» **Passage choisi**
C’est quoi, une ville? un espace bâti, une histoire, un territoire politique, oui, bien sûr. Mais se demander «c’est quoi, une ville?», c’est mal se poser la question. Bien se la poser, c’est se demander «c’est qui, une ville?» Parce qu’une ville, c’est d’abord, toujours, surtout, des gens. Des habitantes et des habitants. Une ville, c’est un peuple. «Celles et ceux qui.» Qui ont des droits politiques ou n’en ont pas, ou ne les ont pas tous. Qui ont une adresse ou qui n’en ont pas, mais qui sont là, même sans adresse. Qui ont des papiers ou qui n’en ont pas, mais qui aussi sont là, même sans papiers. Qui sont riches ou qui sont pauvres, ou ni l’un ni l’autre. Qui croient au ciel ou qui n’y croient pas. Des gens, donc. Tous les gens possibles et imaginables. Des vraies gens, quoi.

Ces gens, dans l’ancienne République genevoise, on les avait répartis en trois classes: les citoyens (forcément des hommes, forcément propriétaires, forcément protestants), qui disposent de tous les droits politiques; les natifs et les natives, qui sont né·es à Genève mais n’en ont pas la citoyenneté et ne disposent donc que des droits civils; les habitants et les habitants qui sont né·es ailleurs, qui vivent, travaillent et paient des taxes ici, mais n’ont aucun droit politique et pas tous les droits civils. Les révolutions genevoises (et la première révolution française) ont aboli cet ordre de classes-là. Parce que deux siècles après cette abolition, on se retrouve toujours avec des citoyens (et désormais des citoyennes), des habitantes et des habitants. Et des sans-statuts. Une ville, c’est toujours toutes celles et ceux qui y sont. Tout le monde, toujours «celles et ceux qui»… Celles et ceux à qui nous voulons proposer une carte attestant qu’ils sont habitant·es de nos villes.

» **Consigne 1**
Recopiez le listing du début jusqu'à la ligne contenant «click(444, 335)», celle-ci comprise, en remplaçant «Viewport» par «Fenêtre» sans rien modifier d'autre. Laissez les images de côté.

[Entrées sur les coordonnées cibles]

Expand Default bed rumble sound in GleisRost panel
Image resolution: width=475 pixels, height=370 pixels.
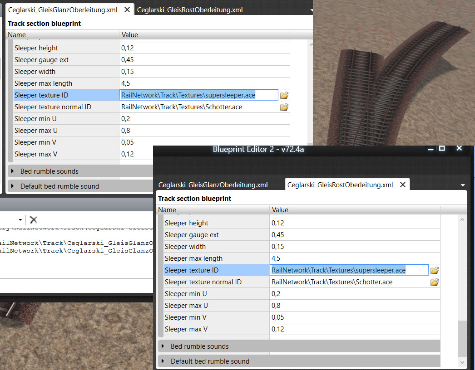coord(162,361)
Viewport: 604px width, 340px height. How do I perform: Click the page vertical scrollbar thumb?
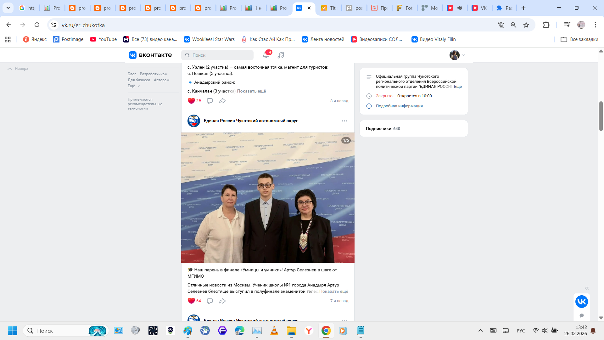[x=601, y=116]
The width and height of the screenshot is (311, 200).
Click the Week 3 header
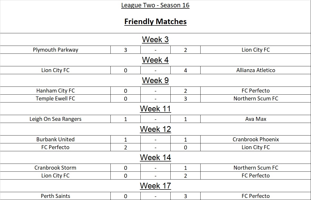pos(155,40)
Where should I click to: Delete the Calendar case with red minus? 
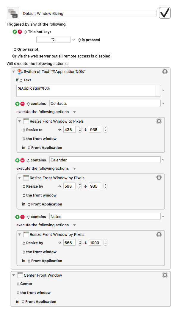[23, 160]
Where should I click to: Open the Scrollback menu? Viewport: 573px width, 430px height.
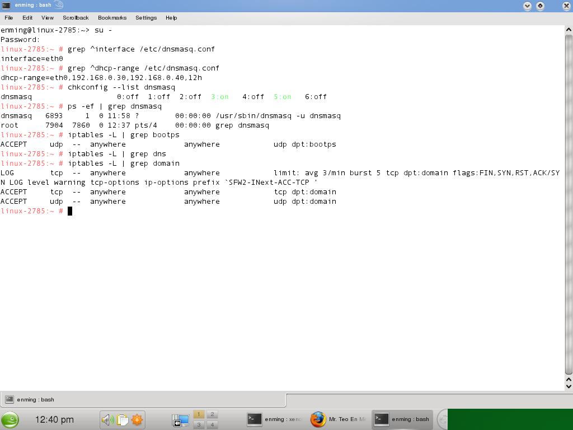pyautogui.click(x=76, y=17)
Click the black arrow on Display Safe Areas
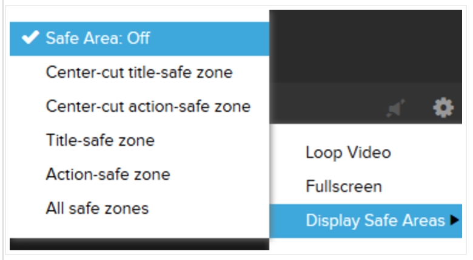 (454, 220)
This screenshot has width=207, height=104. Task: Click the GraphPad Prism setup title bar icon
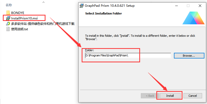pyautogui.click(x=82, y=5)
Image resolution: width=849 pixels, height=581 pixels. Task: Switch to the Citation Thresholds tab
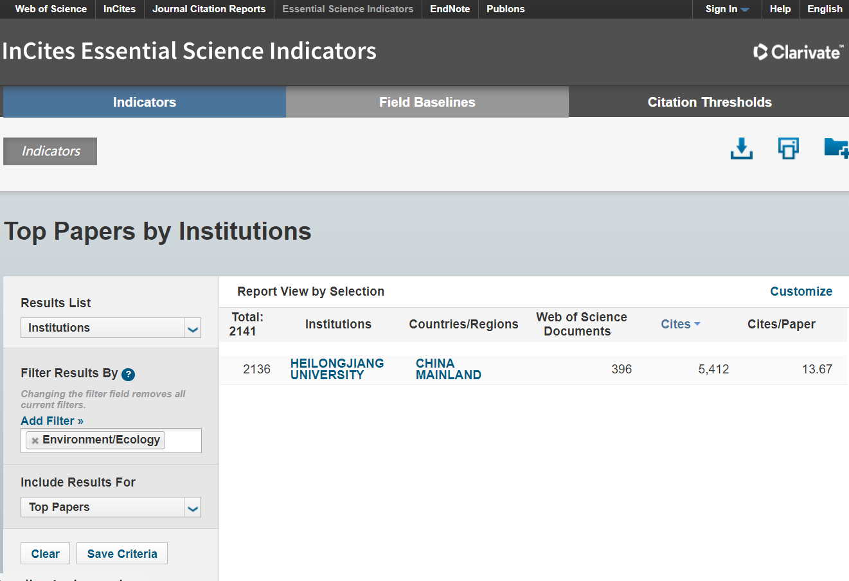coord(709,102)
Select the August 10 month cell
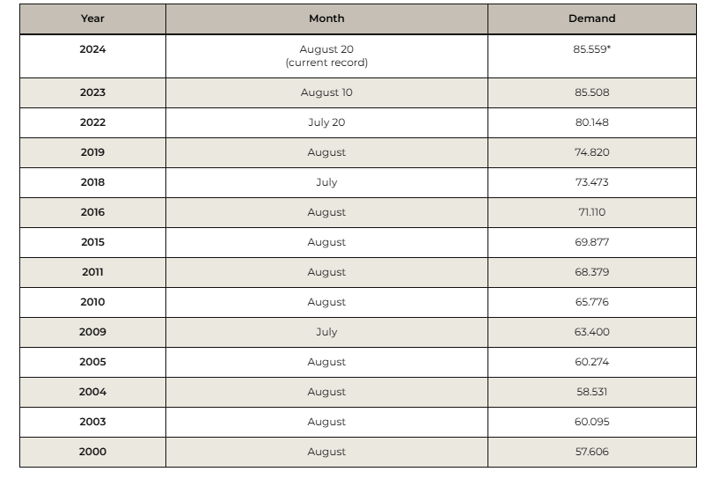Screen dimensions: 711x479 (326, 92)
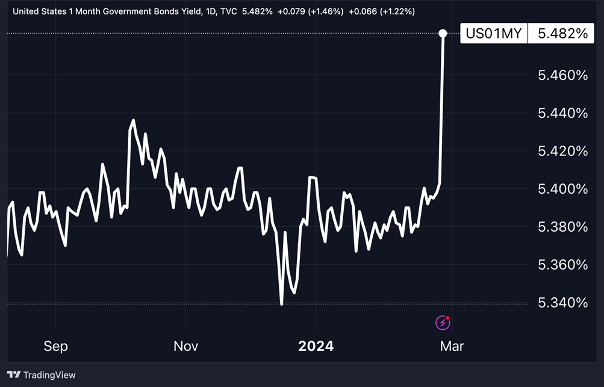Click the 5.440% price axis label
Image resolution: width=604 pixels, height=387 pixels.
point(562,113)
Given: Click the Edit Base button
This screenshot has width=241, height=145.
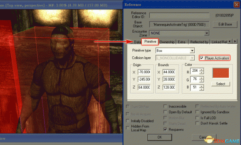Looking at the screenshot, I should tap(225, 24).
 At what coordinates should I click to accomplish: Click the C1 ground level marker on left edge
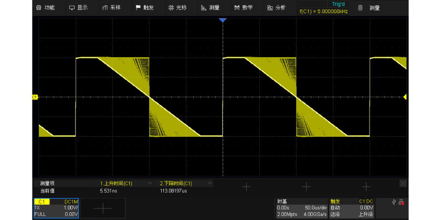[35, 97]
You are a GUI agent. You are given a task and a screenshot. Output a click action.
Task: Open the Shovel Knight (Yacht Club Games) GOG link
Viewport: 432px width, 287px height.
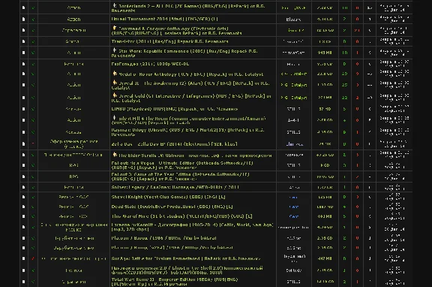[168, 197]
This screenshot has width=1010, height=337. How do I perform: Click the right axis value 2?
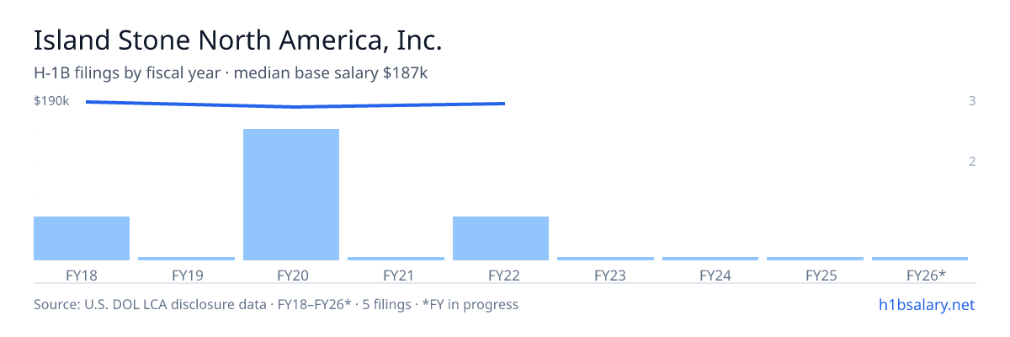click(x=972, y=161)
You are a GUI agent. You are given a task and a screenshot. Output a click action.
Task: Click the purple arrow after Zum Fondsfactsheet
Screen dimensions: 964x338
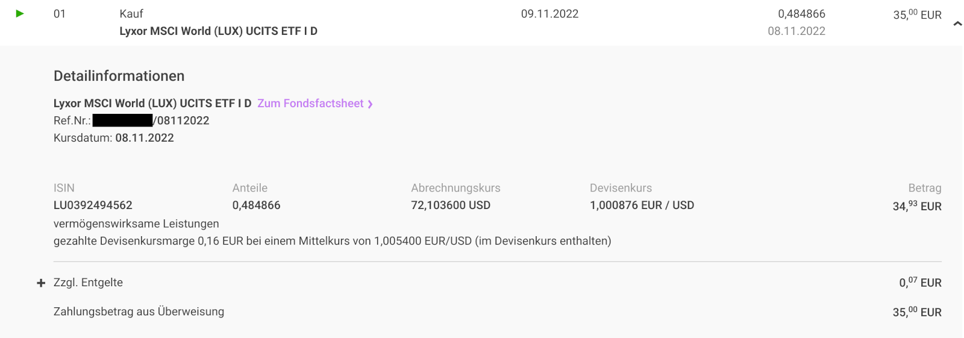(370, 104)
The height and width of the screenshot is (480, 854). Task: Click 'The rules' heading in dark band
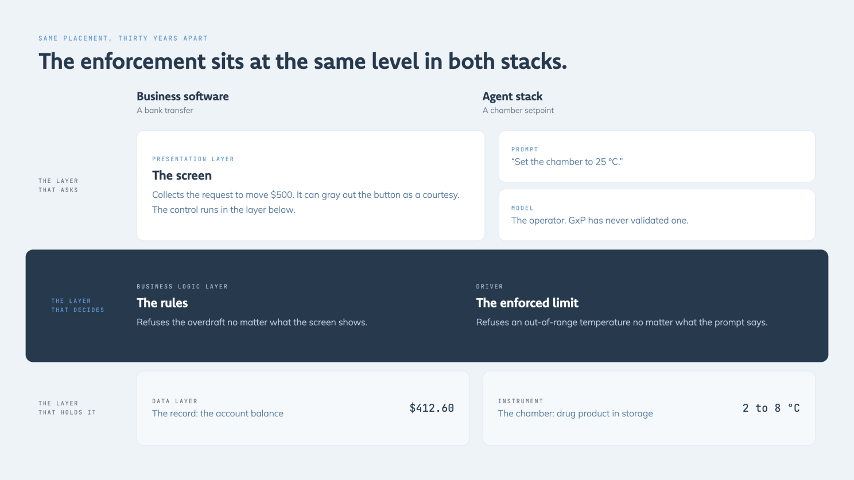pos(162,303)
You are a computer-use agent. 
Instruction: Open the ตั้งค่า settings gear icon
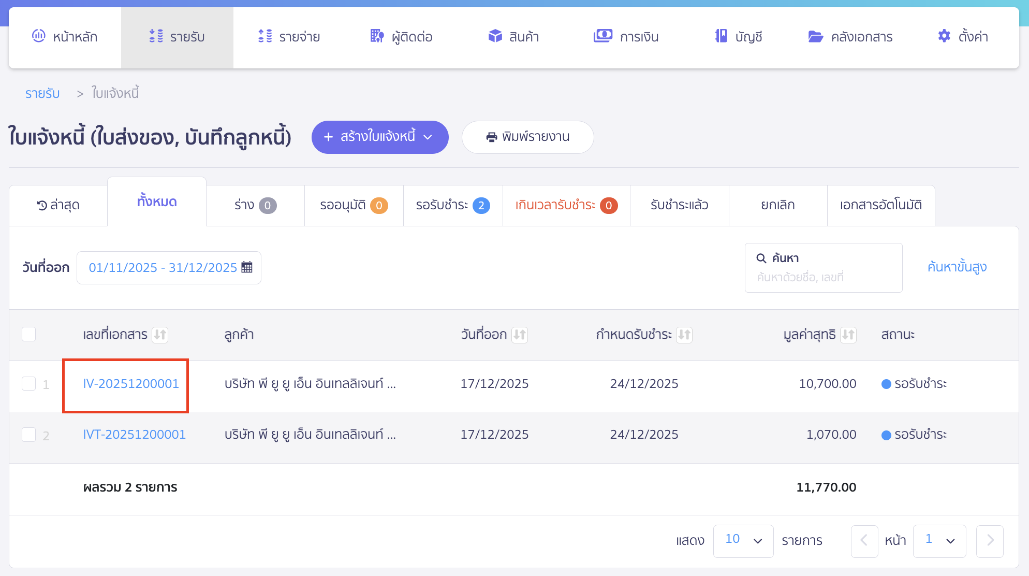tap(944, 36)
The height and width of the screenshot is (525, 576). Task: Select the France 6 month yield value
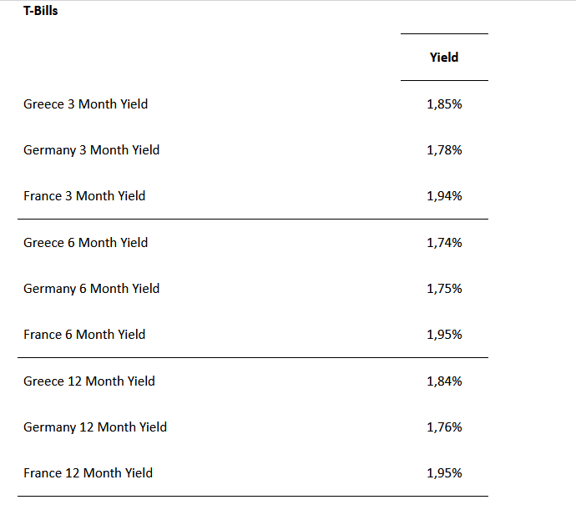click(444, 335)
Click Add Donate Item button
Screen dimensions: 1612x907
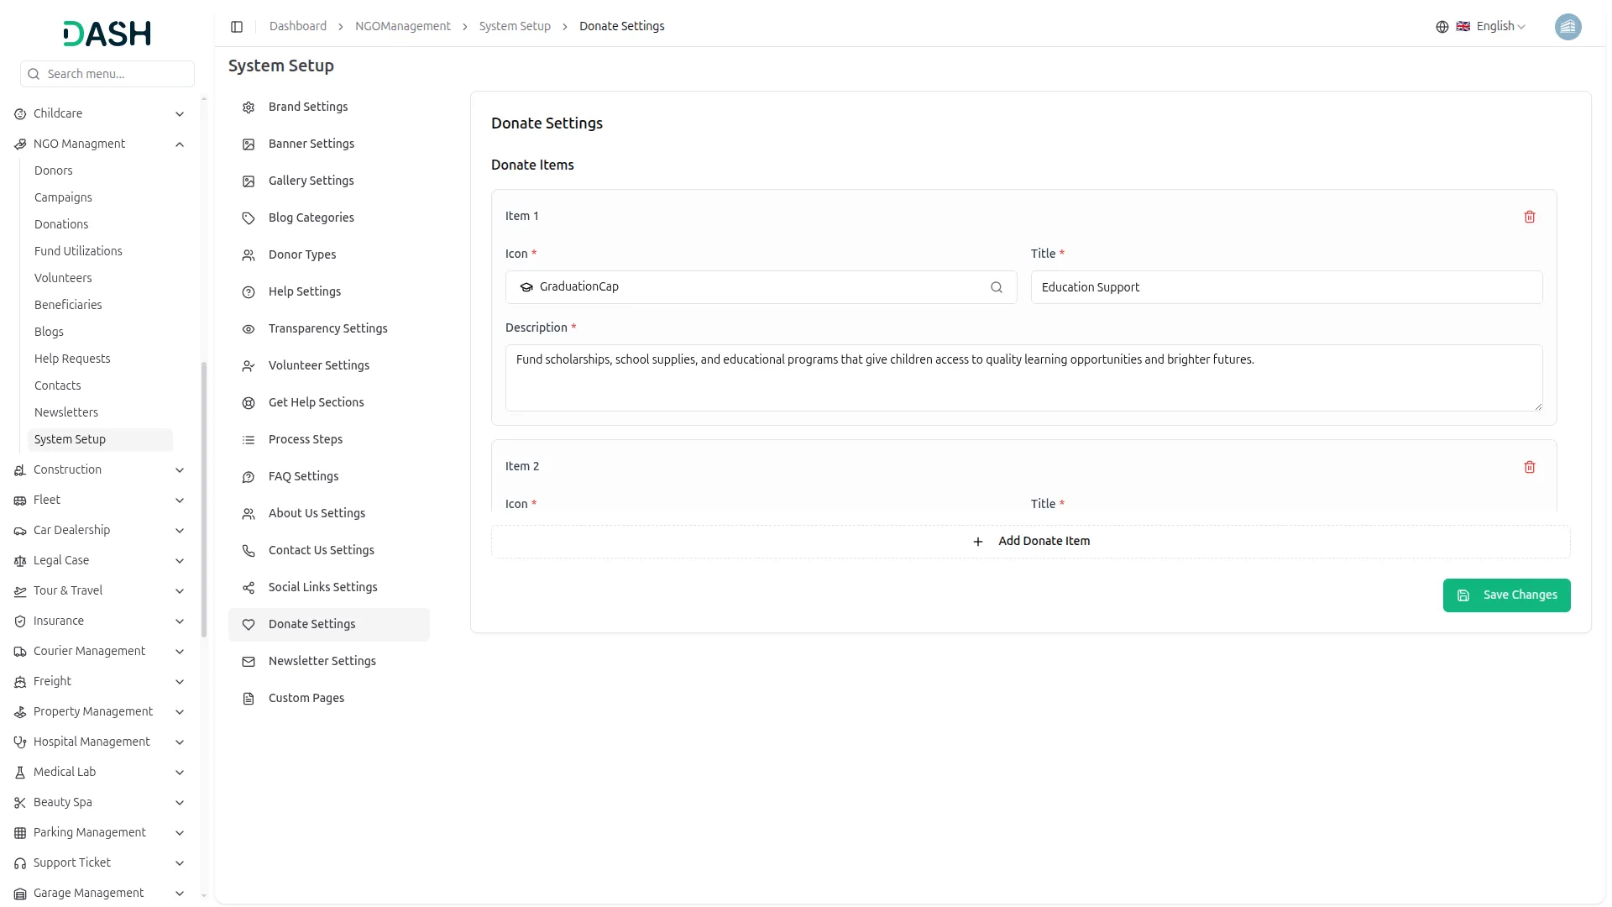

» **Consigne 2**
D'après le passage choisi, pourquoi vaut-il mieux demander «c'est qui, une ville?» que «c'est quoi, une ville?»? Répondez en une à trois phrases.

» **Réponse complète 1**
Expand Default bed rumble sound in GleisRost panel
Image resolution: width=475 pixels, height=370 pixels.
coord(162,361)
Fenêtre: 604px width, 340px height. How do I perform: Click the page vertical scrollbar thumb?
[x=601, y=116]
The width and height of the screenshot is (311, 200).
Click the Week 3 header
pos(155,40)
Where should I click to: Delete the Calendar case with red minus? 
[23, 160]
Where should I click to: Open the Scrollback menu? Fenêtre: 573px width, 430px height.
pyautogui.click(x=76, y=17)
Click the black arrow on Display Safe Areas
 (454, 220)
This screenshot has width=207, height=104. Task: Click the GraphPad Prism setup title bar icon
pyautogui.click(x=82, y=5)
Image resolution: width=849 pixels, height=581 pixels. Task: Switch to the Citation Thresholds tab
coord(709,102)
Select the August 10 month cell
Screen dimensions: 711x479 (326, 92)
Click the 5.440% price axis label
Image resolution: width=604 pixels, height=387 pixels.
point(562,113)
Given: Click the Edit Base button
This screenshot has width=241, height=145.
Looking at the screenshot, I should tap(225, 24).
 At what coordinates should I click to accomplish: Click the C1 ground level marker on left edge
[35, 97]
You are a GUI agent. You are given a task and a screenshot. Output a click action.
Task: Open the Shovel Knight (Yacht Club Games) GOG link
Fenêtre: 432px width, 287px height.
[168, 197]
This screenshot has width=1010, height=337. How do I perform: Click the right axis value 2?
click(x=972, y=161)
You are a GUI agent. You are given a task and a screenshot. Output a click action.
Task: Click the purple arrow after Zum Fondsfactsheet
Screen dimensions: 964x338
(370, 104)
The height and width of the screenshot is (480, 854). Task: Click 'The rules' heading in dark band
pos(162,303)
You are a computer-use agent. 
Instruction: Open the ตั้งค่า settings gear icon
tap(944, 36)
The height and width of the screenshot is (525, 576). Task: Select the France 6 month yield value
click(444, 335)

» **Réponse complète 2**
Une ville est d'abord, toujours et surtout des gens, ses habitantes et ses habitants. Une ville est donc un peuple, et non seulement un espace bâti, une histoire ou un territoire politique.